Wild and Free (The Three #3)(124)
“Uh, ’night, Gregor.”
He tipped his head to the side, then walked to the door. “Good night, Abel.”
“Later,” Abel muttered.
Gregor’s gaze came to me once more before he walked through the door.
Abel closed it on him and turned to me. “You need the bathroom?”
I stared.
“Lilah?” Abel prompted.
“You have a brother,” I blurted.
“Yep,” he agreed, then started striding toward the bathroom.
I watched him do this. When he disappeared in it and I saw the light come on, but he didn’t close the door, I moved that way.
When I was in the door, I saw him bent over the sink, splashing water on his face.
“Baby, twenty years ago, he saved your life,” I said gently.
Abel turned off the taps and muttered, “Apparently.”
I watched him reach for the hand towel, nab it, and use it to dry his face.
“This is kinda huge news,” I pointed out.
He kept his eyes to the mirror as he said, “Kinda.”
“Okay, no,” I stated. “It’s not ‘kinda’ huge news, honey. You have a brother and he saved your life.” My voice had risen and it, or my words, finally got me his eyes.
“Went over that, Lilah. Now a coupla times.”
What was going on?
“You have no reaction?” I asked.
“What reaction do you want?” he asked back.
I threw out a hand. “I don’t know. Something.”
“He saved my life,” Abel declared.
“Yes, honey.”
“And they think he’s been lookin’ after me.”
“Yes,” I repeated.
Abel held my eyes and decreed, “He sucks at it.”
My head jerked. “I—”
Suddenly, he twisted his torso. Bunching up the hand towel, he threw it violently across the long vanity. It flew, opened, and fluttered, landing on the far edge of the other sink.
Just as suddenly, he twisted back to me and bit out, “All my life, thought I was a monster.”
There it was.
I started to move into the room.
Abel’s voice kept biting. “All my life, thought I was the only one, alone in who I was. Deviant. Abnormal. Wrong. Wondering where I came from. Wondering how I could even be.”
“Honey,” I whispered, getting close but stopping when his long legs took him a long step back.
“Watched people I love die. Not one. Not three. Generations of them. When I found the woman for me, didn’t know I could keep her alive.”
“Maybe your brother doesn’t know that either,” I suggested carefully.
“And maybe he does.
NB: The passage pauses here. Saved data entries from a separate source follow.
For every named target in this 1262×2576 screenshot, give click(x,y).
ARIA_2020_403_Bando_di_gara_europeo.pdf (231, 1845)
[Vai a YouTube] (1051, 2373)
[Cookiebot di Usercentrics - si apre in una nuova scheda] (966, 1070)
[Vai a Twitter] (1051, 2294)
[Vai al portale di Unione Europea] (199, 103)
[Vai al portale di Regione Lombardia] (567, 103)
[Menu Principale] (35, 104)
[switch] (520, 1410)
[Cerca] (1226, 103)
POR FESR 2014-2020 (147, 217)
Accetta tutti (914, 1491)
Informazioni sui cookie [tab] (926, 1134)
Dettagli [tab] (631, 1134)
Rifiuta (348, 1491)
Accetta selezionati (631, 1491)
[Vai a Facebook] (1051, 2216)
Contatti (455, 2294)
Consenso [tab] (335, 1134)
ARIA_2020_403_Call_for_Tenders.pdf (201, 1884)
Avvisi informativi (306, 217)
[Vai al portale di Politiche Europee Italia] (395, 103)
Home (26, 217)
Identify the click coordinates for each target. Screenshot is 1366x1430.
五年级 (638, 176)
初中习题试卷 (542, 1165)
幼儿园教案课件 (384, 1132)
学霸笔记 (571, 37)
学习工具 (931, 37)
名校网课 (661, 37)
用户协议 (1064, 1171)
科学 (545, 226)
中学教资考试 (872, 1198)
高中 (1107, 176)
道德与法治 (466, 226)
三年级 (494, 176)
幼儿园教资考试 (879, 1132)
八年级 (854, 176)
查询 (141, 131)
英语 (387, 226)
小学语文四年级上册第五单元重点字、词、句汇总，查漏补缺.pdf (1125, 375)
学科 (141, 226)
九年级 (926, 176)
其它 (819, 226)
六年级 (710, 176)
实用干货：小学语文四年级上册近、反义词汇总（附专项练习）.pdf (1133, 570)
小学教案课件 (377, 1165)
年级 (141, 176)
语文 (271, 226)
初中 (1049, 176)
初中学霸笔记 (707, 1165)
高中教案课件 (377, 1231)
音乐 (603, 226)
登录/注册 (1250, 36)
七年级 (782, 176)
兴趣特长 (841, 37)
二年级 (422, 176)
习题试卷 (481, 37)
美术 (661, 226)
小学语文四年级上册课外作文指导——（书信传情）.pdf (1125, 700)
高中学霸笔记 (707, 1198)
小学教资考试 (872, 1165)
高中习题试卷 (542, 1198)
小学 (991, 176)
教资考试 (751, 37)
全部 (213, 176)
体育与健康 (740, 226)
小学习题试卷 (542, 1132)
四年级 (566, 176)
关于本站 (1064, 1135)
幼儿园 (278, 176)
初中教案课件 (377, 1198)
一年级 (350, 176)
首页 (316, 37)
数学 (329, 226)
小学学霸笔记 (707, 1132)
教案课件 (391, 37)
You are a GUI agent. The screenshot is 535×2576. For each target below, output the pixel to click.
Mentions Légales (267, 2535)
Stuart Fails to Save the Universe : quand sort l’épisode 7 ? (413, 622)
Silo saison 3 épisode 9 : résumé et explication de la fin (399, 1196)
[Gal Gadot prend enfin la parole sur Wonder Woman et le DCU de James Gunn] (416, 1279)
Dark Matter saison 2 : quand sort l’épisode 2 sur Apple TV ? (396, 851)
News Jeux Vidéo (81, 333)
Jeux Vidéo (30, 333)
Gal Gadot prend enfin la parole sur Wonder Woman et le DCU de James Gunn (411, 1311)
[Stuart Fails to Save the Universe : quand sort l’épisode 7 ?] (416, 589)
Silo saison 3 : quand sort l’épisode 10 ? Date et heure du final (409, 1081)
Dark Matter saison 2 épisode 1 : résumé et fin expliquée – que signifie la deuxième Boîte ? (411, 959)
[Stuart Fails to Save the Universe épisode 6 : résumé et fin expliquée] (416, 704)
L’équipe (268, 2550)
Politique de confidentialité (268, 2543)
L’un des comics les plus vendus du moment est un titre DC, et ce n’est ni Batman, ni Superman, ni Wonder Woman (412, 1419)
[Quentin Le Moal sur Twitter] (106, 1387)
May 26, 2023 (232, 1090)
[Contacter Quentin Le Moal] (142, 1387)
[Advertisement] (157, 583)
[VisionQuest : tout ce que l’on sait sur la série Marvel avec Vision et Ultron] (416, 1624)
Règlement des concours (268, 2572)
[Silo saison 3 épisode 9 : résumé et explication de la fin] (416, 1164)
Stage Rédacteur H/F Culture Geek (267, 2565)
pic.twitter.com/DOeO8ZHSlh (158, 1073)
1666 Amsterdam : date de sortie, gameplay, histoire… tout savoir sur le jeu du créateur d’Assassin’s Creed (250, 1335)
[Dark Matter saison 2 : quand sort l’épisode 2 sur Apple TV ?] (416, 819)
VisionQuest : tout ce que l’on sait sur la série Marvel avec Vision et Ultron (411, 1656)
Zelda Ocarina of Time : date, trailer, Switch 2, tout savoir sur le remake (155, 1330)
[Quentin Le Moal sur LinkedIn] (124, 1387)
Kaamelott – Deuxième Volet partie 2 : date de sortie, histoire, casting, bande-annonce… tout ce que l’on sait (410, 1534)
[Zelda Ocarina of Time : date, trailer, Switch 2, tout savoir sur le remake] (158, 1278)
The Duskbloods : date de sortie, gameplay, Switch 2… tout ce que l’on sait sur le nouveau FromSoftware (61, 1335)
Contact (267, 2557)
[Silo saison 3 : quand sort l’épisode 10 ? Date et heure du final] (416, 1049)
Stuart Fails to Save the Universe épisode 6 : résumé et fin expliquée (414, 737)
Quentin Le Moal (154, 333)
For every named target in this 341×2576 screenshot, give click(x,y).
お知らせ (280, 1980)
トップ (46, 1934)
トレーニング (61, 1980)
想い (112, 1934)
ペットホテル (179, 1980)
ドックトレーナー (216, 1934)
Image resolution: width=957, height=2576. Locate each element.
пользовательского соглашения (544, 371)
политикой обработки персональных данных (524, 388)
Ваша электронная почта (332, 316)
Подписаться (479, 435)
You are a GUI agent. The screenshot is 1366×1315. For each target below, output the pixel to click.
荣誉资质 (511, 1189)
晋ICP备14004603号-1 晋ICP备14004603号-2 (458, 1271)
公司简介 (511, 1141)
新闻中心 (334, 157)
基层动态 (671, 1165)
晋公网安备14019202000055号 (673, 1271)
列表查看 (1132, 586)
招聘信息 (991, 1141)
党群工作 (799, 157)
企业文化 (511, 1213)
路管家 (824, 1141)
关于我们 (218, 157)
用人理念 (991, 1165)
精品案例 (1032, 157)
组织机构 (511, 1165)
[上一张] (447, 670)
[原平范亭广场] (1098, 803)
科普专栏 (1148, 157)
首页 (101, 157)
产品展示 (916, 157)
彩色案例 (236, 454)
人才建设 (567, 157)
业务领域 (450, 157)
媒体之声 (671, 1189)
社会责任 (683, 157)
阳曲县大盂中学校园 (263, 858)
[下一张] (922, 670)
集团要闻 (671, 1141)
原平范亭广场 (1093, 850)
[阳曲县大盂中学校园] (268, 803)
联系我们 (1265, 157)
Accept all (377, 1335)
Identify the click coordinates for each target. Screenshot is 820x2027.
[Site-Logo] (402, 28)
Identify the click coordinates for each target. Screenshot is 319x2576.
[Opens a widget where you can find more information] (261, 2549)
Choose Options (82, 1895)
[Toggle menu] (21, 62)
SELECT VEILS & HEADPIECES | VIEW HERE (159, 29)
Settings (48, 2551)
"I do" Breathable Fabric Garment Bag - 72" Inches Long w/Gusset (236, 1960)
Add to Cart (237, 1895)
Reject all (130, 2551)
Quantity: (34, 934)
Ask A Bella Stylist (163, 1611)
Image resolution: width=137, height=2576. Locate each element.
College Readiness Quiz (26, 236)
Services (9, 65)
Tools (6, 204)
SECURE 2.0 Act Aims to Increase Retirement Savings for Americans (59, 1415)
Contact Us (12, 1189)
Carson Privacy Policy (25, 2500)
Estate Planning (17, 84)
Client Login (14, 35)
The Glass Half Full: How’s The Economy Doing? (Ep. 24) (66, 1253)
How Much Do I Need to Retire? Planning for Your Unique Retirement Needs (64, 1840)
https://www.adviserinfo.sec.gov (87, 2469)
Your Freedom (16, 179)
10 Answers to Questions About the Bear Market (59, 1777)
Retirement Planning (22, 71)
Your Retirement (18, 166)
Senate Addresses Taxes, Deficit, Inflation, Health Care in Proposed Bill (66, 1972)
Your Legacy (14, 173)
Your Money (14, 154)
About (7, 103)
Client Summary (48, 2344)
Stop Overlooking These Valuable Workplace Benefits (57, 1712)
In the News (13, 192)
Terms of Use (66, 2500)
At least if he’s lookin’ after me like they think, he saved my life, he knows what I am, what we both are, he knew he wasn’t alone.”
“Perhaps you should wait to be this angry after you hear what he has to say,” I offered, keeping up with my suggestions.
“And perhaps you know me enough to know that if I had a brother, I would not ever leave him hanging,” Abel shot back, and he was right. I knew him enough to know that for certain.
I lifted a hand toward him and said, “I don’t know what to say to make it better.”
“Bury my cock in your cunt. That’d work,” he clipped, and I didn’t like that, what he said or how he said it.
Therefore, I told him, “That part of what we have is not about you being angry and spewing * remarks.”
“Okay then, Lilah, how ’bout you give me a minute to wrap my head around that shit Gregor just shared without you up in my face about it,” he fired back instantly, his aim true and hurtful.
I took a step back. “You need a minute, you only have to ask.”
He stared at me before he inquired, “You got any siblings?”
“You know I don’t,” I answered.
“I didn’t either, until five minutes ago.”
“That isn’t true. You’ve had generations of them. I know it hasn’t occurred to you because you’re too busy being pissed, but do you think your brother, in looking out for you, maybe didn’t have even that?”
His jaw got hard.
He didn’t think of that.
“You can be pissed at him,” I stated. “You have a right because you’re correct. He left you hanging. He left you alone. He left you to come to the conclusion that you were a monster. And even if he doesn’t know much about who he is, at least you could have had each other. But as for me, he saved my man’s life. So I’m not going to be pissed at him. When they find him and bring him to us, I’m going to give him a big hug and thank him and maybe make him cookies. And you’re gonna have to put up with that and not go wolf on me, or, honestly, burying your cock in my cunt will only be a memory for you for at least a decade.”
His eyebrows shot up, and when they did, they did it scarily. “You’d deny me?”
I ignored his scary eyebrows.
“Fuck yes, if you don’t let me hug anyone who saves your life. And make them cookies. Though, just saying, I kinda hope your brother is the only one who gets that distinction. But with the way things are rolling for us, I might be handing hugs and cookies around to entire armies.”